Ci sedevamo attorno al tavolo rotondo per cena, ognuno al suo posto. Vicino alle pareti, il salotto ci abbracciava: un divano e due poltrone in velluto grigio, con quadretti piccolissimi blu, nocciola e neri. Bastava guardarli troppo a lungo per sentirsi ipnotizzati.
E poi arrivava lei: la minestrina. Con le stelline, gli anellini, la tempestina, o i risoni; che la mamma chiamava “linguette di passero”. Brodo di dado, una pioggia generosa di parmigiano, e un filo d’olio d’oliva. Era il sapore dell’infanzia, della casa, dell’amore che si serve in una ciotola bianca.
Ogni giorno un episodio nuovo. Ogni giorno lo stesso calore. Ogni giorno, Happy Days.
Ah, la sigla di Happy Days!
Quella melodia era come un campanello magico: bastava sentirla e tutto si fermava. Io correvo al tavolo, la minestrina fumante davanti, e cominciavo a cantare con entusiasmo, magari anche un po’ stonata, ma chi se ne importava? Era il mio momento. "Sunday, Monday, Happy Days..."
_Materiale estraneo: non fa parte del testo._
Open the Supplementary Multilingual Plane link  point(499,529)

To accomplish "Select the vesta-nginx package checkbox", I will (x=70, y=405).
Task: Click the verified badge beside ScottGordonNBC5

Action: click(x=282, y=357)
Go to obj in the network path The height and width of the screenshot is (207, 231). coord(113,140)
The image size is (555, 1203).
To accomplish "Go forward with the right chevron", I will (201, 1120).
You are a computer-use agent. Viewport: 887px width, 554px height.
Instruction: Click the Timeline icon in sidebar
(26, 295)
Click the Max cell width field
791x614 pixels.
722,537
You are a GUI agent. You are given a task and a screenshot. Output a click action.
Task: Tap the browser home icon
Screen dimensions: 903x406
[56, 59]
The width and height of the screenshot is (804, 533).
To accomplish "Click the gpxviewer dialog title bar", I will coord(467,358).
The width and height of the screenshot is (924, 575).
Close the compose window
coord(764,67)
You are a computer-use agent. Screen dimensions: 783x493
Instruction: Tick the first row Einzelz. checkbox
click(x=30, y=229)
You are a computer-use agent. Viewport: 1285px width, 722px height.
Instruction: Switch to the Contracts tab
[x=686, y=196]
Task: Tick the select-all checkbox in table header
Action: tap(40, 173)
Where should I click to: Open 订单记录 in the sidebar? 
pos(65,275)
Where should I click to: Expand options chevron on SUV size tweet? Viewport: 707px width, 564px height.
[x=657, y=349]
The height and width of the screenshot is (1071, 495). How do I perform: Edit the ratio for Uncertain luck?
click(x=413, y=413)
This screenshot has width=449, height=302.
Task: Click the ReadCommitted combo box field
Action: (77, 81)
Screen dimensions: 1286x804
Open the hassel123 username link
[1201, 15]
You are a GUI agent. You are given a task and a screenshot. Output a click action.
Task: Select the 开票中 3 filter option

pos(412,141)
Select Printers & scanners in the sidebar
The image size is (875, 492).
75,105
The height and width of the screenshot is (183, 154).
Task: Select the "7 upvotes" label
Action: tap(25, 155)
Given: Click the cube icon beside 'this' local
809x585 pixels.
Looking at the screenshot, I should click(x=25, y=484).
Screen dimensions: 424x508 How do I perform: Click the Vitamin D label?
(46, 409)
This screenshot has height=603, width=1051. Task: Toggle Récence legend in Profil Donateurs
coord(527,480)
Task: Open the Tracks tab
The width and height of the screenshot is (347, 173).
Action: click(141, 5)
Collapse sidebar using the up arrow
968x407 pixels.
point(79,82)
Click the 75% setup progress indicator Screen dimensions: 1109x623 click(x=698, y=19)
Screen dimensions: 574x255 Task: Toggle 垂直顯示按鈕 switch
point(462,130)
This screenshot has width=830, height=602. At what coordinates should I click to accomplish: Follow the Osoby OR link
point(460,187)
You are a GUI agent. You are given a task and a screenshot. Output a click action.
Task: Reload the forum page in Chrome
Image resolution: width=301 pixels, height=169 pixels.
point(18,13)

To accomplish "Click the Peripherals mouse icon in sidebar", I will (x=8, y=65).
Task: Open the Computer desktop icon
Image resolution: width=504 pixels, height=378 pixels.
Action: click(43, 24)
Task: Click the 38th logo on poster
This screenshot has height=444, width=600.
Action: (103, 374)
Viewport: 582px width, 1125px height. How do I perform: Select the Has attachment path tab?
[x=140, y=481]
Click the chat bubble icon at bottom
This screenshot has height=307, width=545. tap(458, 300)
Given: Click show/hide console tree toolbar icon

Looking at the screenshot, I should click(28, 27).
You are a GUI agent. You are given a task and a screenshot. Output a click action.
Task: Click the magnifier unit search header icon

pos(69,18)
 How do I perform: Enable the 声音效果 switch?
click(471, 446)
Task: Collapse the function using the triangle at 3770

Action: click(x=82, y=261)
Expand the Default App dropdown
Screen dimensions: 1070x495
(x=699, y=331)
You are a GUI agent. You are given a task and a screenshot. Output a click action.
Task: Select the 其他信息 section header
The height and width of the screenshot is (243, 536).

E poi via, battendo le mani sul tavolo, facendo il coro con mamma e papà, mentre Fonzie faceva il suo ingresso trionfale in giacca di pelle. La mia voce si mescolava al profumo del brodo, al calore della casa, alla luce gialla della lampada accesa dietro il divano. Era più di una canzone: era un inno alla mia infanzia.